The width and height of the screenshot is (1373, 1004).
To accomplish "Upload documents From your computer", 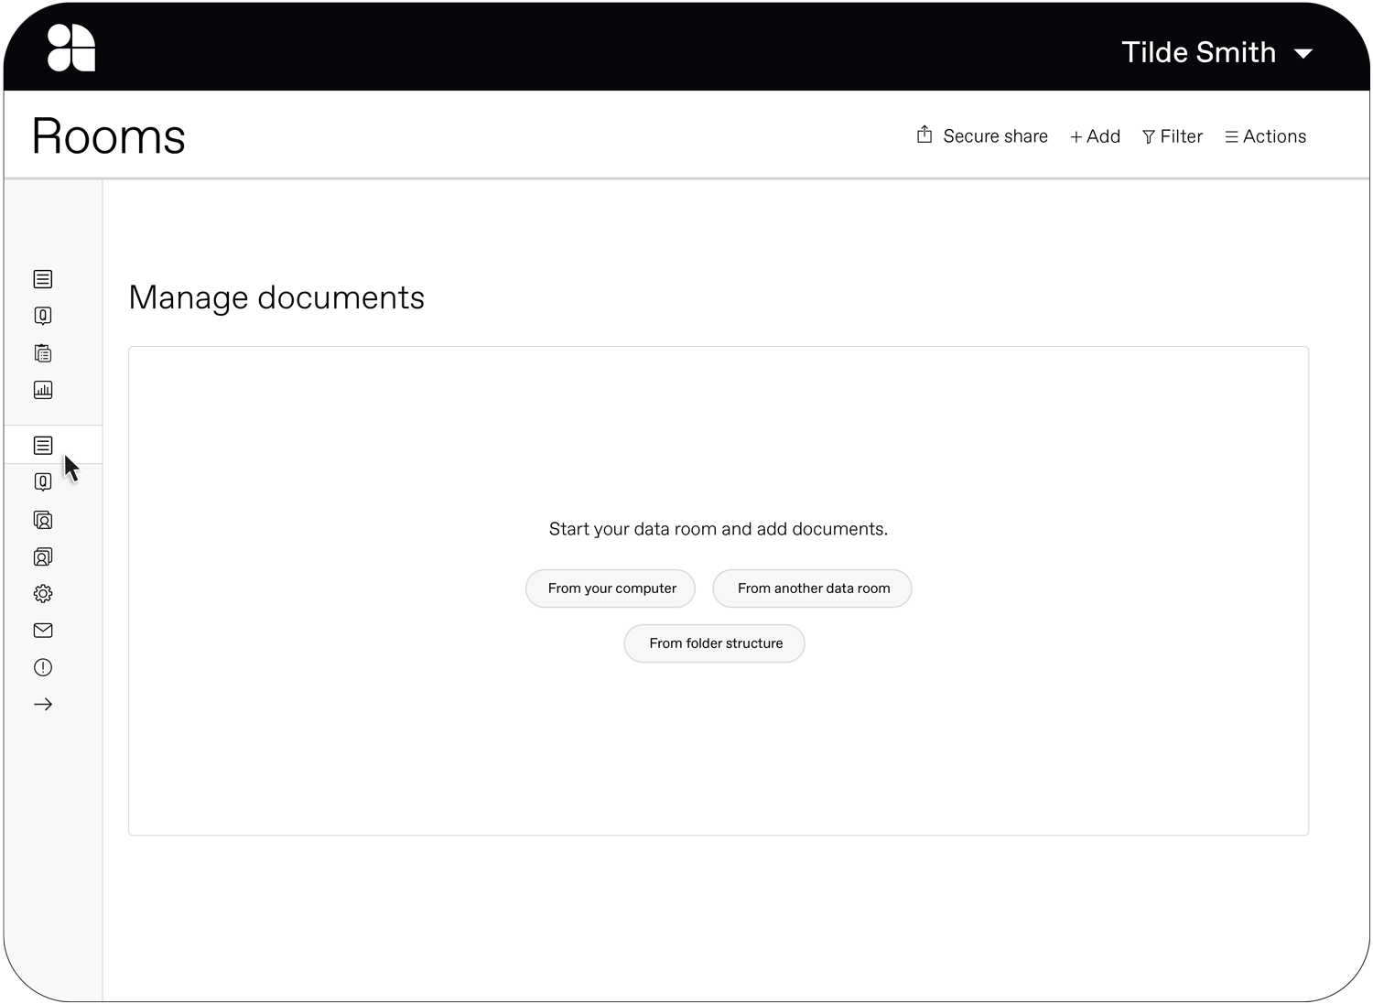I will [x=610, y=588].
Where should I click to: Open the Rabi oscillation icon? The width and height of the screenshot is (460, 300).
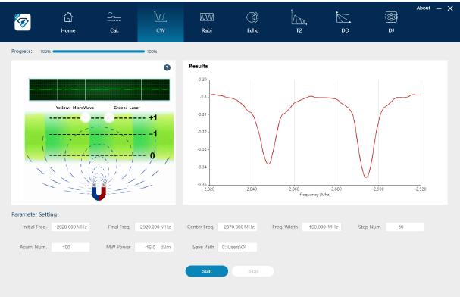click(207, 17)
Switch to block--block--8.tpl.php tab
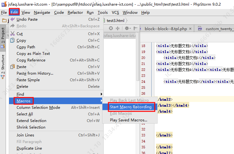This screenshot has width=234, height=154. pos(166,29)
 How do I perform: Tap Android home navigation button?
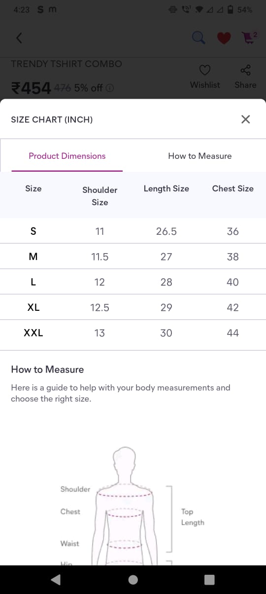click(133, 579)
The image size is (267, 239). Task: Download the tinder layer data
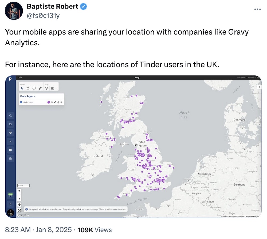coord(61,102)
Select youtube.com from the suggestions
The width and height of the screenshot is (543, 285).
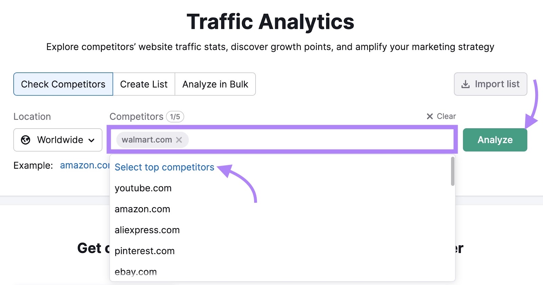[x=143, y=188]
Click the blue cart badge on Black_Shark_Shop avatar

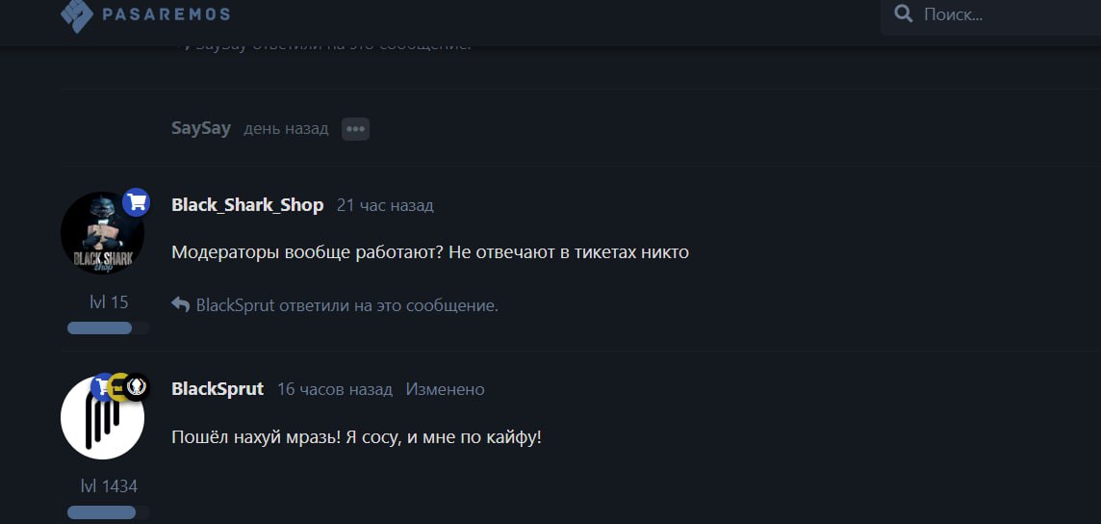point(137,202)
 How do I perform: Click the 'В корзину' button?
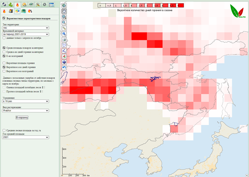tap(22, 118)
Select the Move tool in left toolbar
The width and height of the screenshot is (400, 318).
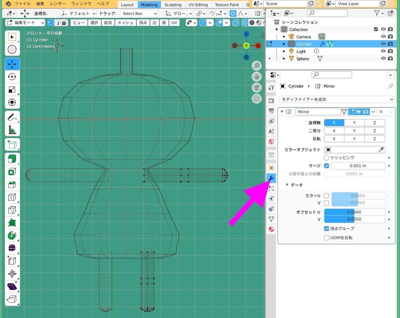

**What you have to do**
Copy exactly, and only, the lines from the line containing "Select youtube.com from the suggestions" through the final line of the material above, with no pictures.

**Solution for this exercise**
Select youtube.com from the suggestions
The width and height of the screenshot is (543, 285).
[x=143, y=188]
Click the blue cart badge on Black_Shark_Shop avatar

point(137,202)
 How do I perform: Click the 'В корзину' button?
tap(22, 118)
Select the Move tool in left toolbar
The width and height of the screenshot is (400, 318).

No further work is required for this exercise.